Movidos por el Espíritu que nos habita, salimos también nosotros, de nuestro propio
“amor, querer e interés” (EE 189), atraídos por una fuerza que nos descentra de nosotros
mismos, y nos lanza al encuentro de los demás, sembrando una inquietud constante, un
amor inefable, un deseo de que “Dios sea todo en todos” (1 Cor, 15-28).

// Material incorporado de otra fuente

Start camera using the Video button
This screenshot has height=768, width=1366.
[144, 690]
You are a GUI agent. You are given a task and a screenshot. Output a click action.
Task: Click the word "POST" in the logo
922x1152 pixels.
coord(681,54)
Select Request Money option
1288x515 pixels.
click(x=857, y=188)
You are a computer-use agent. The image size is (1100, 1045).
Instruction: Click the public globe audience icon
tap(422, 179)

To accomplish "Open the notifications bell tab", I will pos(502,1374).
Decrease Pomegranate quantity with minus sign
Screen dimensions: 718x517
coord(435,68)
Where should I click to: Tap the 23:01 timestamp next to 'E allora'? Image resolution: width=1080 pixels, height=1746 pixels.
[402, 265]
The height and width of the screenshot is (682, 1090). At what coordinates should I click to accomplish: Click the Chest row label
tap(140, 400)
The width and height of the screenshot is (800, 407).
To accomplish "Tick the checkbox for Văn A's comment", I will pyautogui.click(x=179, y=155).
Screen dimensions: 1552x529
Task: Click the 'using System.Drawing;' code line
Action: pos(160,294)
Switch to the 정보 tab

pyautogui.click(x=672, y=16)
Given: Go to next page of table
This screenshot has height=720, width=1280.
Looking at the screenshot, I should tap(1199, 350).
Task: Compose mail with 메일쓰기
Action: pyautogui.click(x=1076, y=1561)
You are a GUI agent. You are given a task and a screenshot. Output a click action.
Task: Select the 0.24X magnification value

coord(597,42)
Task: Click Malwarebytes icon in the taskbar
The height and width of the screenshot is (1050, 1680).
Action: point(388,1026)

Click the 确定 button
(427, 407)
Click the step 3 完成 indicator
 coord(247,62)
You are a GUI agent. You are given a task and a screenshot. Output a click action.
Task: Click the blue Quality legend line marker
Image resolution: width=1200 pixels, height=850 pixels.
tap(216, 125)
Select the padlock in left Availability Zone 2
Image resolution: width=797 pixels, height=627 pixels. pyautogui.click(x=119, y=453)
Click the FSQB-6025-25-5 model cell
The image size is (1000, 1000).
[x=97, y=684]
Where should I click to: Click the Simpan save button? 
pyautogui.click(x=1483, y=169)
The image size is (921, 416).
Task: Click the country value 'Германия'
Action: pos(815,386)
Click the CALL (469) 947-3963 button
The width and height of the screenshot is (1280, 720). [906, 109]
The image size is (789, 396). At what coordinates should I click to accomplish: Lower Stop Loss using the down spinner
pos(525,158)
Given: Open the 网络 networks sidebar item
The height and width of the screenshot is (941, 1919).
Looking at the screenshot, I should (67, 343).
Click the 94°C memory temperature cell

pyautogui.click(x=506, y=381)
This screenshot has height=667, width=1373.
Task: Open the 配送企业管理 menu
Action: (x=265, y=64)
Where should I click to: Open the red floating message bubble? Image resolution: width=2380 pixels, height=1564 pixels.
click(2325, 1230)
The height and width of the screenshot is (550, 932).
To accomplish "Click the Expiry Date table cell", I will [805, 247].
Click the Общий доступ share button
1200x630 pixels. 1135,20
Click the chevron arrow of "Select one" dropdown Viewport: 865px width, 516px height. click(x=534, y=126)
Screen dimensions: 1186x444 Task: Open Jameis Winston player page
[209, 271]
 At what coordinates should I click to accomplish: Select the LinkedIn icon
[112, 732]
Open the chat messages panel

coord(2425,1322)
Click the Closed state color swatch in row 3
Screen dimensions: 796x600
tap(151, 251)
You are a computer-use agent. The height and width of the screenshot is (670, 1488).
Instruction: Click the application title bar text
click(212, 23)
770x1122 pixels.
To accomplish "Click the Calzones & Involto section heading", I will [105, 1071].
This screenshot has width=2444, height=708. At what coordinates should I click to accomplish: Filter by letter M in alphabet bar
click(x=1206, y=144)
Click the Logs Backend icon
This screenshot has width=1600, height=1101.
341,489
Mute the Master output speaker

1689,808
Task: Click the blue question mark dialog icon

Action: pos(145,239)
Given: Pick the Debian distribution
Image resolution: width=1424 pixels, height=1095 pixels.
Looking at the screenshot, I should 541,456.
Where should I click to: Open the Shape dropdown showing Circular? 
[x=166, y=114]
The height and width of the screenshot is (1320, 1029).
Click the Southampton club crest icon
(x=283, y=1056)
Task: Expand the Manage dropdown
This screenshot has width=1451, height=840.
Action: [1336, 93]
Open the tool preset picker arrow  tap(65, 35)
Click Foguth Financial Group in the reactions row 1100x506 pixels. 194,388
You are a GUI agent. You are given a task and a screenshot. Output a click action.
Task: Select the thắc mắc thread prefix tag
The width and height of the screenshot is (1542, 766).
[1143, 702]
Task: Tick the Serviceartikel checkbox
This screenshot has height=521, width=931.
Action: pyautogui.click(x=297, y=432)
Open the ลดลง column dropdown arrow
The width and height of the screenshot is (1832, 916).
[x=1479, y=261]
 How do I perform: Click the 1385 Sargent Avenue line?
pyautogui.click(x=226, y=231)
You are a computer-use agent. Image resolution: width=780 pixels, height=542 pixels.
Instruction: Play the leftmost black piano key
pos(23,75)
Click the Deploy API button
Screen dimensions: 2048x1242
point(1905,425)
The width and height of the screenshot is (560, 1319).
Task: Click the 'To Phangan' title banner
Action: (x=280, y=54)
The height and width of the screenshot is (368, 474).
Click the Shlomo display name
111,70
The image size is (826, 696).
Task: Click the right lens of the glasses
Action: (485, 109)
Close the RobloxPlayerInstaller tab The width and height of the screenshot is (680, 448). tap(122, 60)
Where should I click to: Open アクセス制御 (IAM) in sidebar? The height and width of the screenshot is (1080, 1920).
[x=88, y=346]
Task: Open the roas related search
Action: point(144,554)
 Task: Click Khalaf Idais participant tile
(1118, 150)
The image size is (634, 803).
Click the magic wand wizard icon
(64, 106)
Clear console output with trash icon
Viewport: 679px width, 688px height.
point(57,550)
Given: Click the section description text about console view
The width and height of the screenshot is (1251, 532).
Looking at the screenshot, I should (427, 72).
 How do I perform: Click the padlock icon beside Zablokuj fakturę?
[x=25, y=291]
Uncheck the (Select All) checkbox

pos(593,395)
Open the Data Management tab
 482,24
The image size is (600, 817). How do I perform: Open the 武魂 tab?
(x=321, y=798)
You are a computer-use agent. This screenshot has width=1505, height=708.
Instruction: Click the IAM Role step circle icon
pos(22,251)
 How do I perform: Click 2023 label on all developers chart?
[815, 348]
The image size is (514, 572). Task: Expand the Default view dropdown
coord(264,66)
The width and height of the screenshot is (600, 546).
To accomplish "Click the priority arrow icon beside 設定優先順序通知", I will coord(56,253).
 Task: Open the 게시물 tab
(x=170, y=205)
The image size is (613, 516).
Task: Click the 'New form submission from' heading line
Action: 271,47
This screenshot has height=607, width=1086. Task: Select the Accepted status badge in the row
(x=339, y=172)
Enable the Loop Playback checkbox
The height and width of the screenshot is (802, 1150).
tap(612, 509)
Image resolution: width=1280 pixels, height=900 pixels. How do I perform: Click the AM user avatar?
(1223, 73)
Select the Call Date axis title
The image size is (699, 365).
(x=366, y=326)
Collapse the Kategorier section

¿Cómo entonces discernir entre una acción humana y una acción del Espíritu en el
ser humano? Podríamos afirmar dos posibles criterios: por lo inesperado de la acción, que
no es motivada por nuestros esfuerzos, cálculos o pronósticos, y por sus frutos. Con
relación al primer criterio, Karl Rahner, nos ofrece un ejemplo en su libro “La experiencia
del Espíritu”

Cuando se da una esperanza total que prevalece sobre todas las demás esperanzas
particulares, que abarca con su suavidad y con su silenciosa promesa todos los
crecimientos y todas las caídas… cuando se corre el riesgo de orar en medio de tinieblas
silenciosas sabiendo que siempre somos escuchados, aunque no percibimos una respuesta
que se pueda razonar o disputar…. cuando el hombre confía sus conocimientos y
preguntas al misterio silencioso y salvador, más amado que todos nuestros conocimientos
particulares convertidos en señores demasiado pequeños para nosotros, cuando ensayamos
diariamente nuestra muerte e intentamos vivir como desearíamos vivir: tranquilos y en
paz… Allí está Dios y su gracia liberadora, allí conocemos a quien nosotros, cristianos,
llamamos Espíritu Santo de Dios.2

Con relación al segundo criterio, San Pablo nos dice: “el fruto del Espíritu es
caridad, alegría, paz, comprensión de los demás, generosidad, bondad, fidelidad,
mansedumbre y dominio de sí mismo. Estas son cosas que no condena ninguna Ley." (Gál
5,22-23).

Estos dos criterios, nos hablan de una fuerza que no puede tener la ley que se
sistematiza en códigos penales, bajo el veredicto de un juez superior, que valida desde
arriba nuestra acción, sino de una fuerza que viene de la experiencia de un Dios que se
revela Amante y nos invita en libertad a amar como él nos amó (Jn 13, 34), gracias al Don
del Espíritu que actúa constantemente en nosotros.

2
Rahner, Experiencia del Espíritu. 51-53.
BIBLIOGRAFIA

Rahner, Karl. Experiencia del Espíritu. Madrid: Nacea, 1977.